By Eric Prisbell and Steve Yanda
Washington Post Staff Writers
Friday, December 17, 2010; 12:07 AM

James Franklin, Maryland's offensive coordinator and head coach-in-waiting, is expected to become Vanderbilt's next head football coach, a source close to Franklin with knowledge of the details of the offer said Thursday.

As of Thursday evening, Franklin had yet to sign the contract, the source said, but he was expected to travel to Vanderbilt on Friday. John Ingram, a Vanderbilt Board of Trust and search committee member, told the Nashville Tennessean, "We're about to have this all wrapped up."
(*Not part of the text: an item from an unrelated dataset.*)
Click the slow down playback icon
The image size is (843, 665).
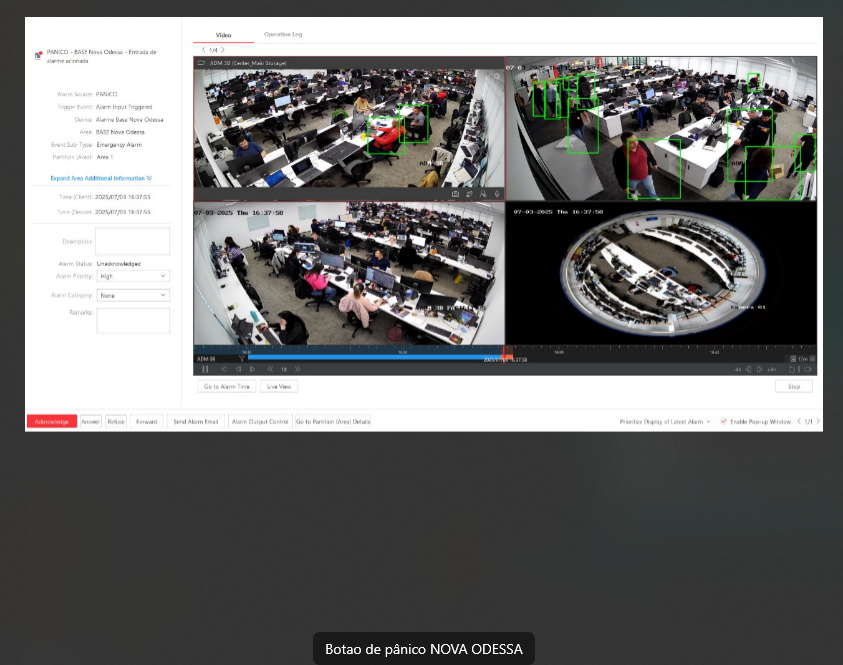tap(269, 369)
Franklin has offered positions on his Vanderbilt coaching staff to four Maryland assistants - none has yet decided whether to accept - according to a source with direct knowledge of the offers. Coach Ralph Friedgen, who has been on the road recruiting, has called a staff meeting for Friday morning. John Donovan, Maryland's running backs coach, is the most likely candidate to assume offensive coordinator duties in Maryland's game against East Carolina in the Military Bowl on Dec. 29.
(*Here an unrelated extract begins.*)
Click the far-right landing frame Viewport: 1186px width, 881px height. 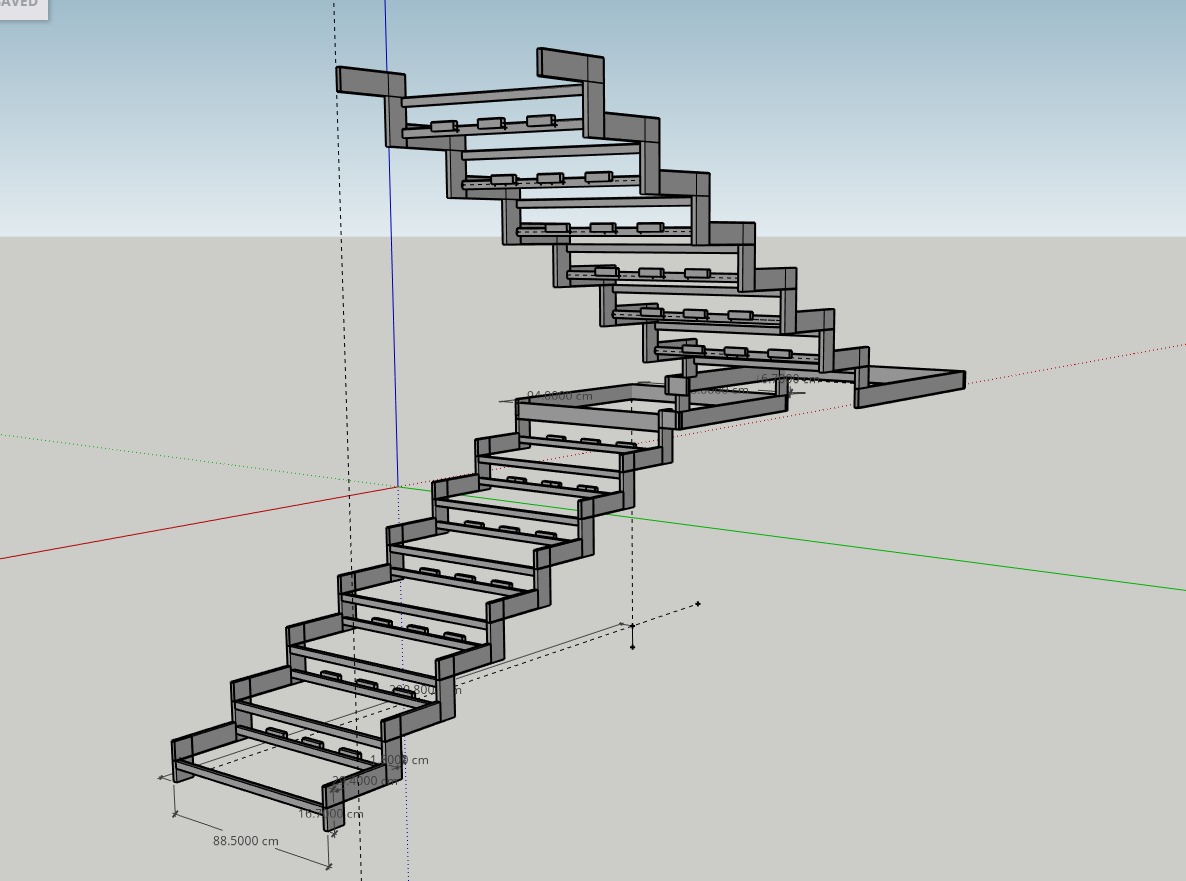910,388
If Franklin, 38, had remained at Maryland, he would have received $1 million if not named Maryland's head coach by January 2012. The departure of Franklin, who had been named head coach-in-waiting in February 2009, leaves Maryland facing several questions during an important winter for the program and for first-year Athletic Director Kevin Anderson.

Friedgen, 63, will now get a strong sense of his job security from Anderson, who announced on Nov. 18 only that Friedgen would return for an 11th season in 2011, the final year of his contract. Friedgen has repeatedly said that he hopes to coach beyond 2011, and he has been telling high school prospects that he plans to coach for the majority of their college careers.

A contract extension is not guaranteed, even with Friedgen winning his second ACC Coach of the Year Award after orchestrating the second-biggest turnaround in the country in 2010. Attendance concerns - season ticket sales have declined five straight years - have been well publicized and Anderson has said only that he would discuss the program's future with Friedgen after the season.

There are ramifications if Friedgen enters next season as a lame-duck coach. Hiring an outside candidate to replace Franklin - if Friedgen opts against promoting from within - and assembling a respectable recruiting class next season could be difficult if he is not guaranteed to return in 2012.

It remains to be seen whether there is immediate recruiting fallout from Franklin leaving Maryland. Franklin was viewed as Maryland's most valued recruiter and had strong, longstanding relationships with many local high school coaches. Before February's signing day, high school prospects give only non-binding oral commitments to schools.

Franklin had two in-person interviews with Vanderbilt officials and emerged as one of two finalists - along with Stanford offensive coordinator Greg Roman - before Vanderbilt made a long-shot attempt to land Auburn offensive coordinator Gus Malzahn, who withdrew from negotiations on Monday.

Contract negotiations between representatives of Vanderbilt and Franklin's agent, Neil Cornrich, slowed by the middle of the week, the source with knowledge of the details of the offer said. But Franklin made clear to Vanderbilt that he wants the job, the source added.

When reached by a Nashville Tennessean reporter on his cellphone Thursday evening, Franklin was asked about his departure to Vanderbilt being a done deal and said: "I don't know where you could have gotten that information. I hope to meet you at some point, but I have nothing to confirm for you at this point."